霎時,又有幾十名府兵豎起戈矛朝郭業這邊涌來……
“小哥有難,兄弟們,抄傢伙!”
“弟兄們,跟老孫上去,保護郭小哥!”
……
猛然,郭業後邊的孫明延,朱胖子等人也按捺不住,肯定不能無視郭業被人圍攻,紛紛朝着郭業這邊圍攏過來。
兩邊都摩拳擦掌,大有一言不合便有甩開膀子開乾的架勢。
就在這時,府兵隊伍中傳來一聲震吼:
“住手!”
嗓門粗獷,聲音洪亮,顯然不是吳奎這種損了八輩子德的小人所發出。
聲音落罷,人羣中擠出來一人,正是剛纔坐在高頭大馬上那名青年,現在看來這數百府兵肯定歸他統御了。

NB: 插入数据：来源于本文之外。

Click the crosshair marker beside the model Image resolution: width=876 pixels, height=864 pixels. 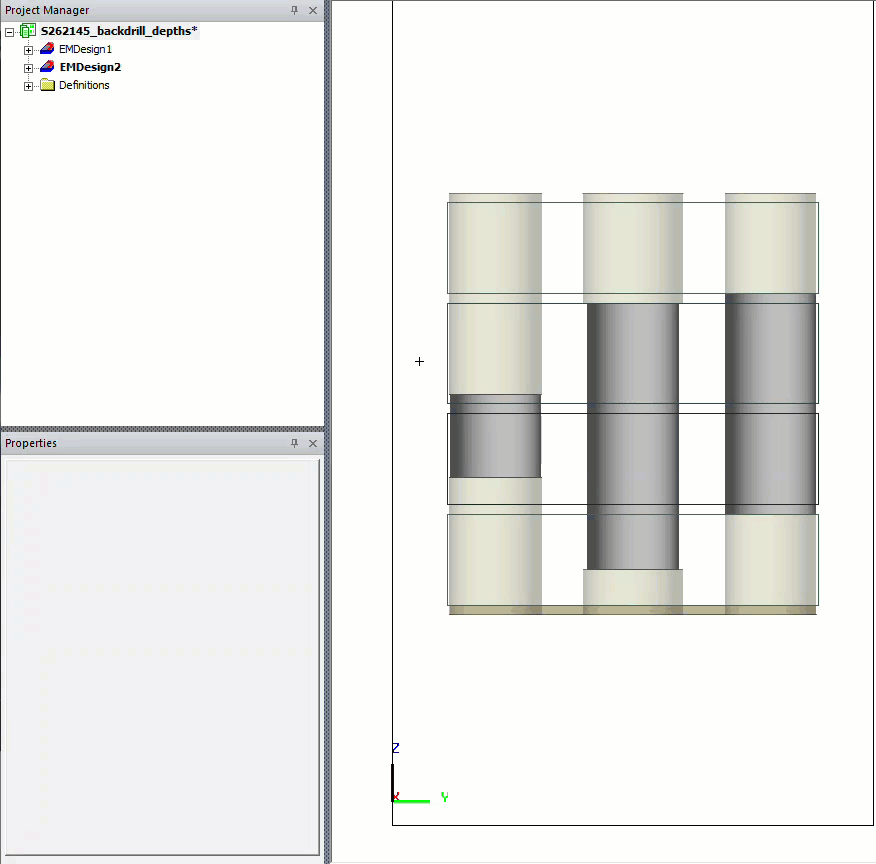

那名青年先是呵斥了手下那些府兵,讓他們收起戈矛,而後走到郭業跟前再次細細打量了郭業一方,突然話鋒一轉,由衷讚道:“本校觀察你許久了,嘖嘖,好一副明光甲,好一把絕世名槍,難能可貴的是僅憑一己之力便挑飛我手下十幾杆戈矛,真是一副好力氣。哈哈……”
魁梧青年一連用了三個好字,郭業從對方的神情和語氣中聽得出來,這廝絕對不是奚笑譏諷,而是發自內心的讚賞。
毫不遮遮掩掩的稱讚令郭業沒來由的羞赧一番,也對這魁梧青年生出了好感,對方倒是光明磊落。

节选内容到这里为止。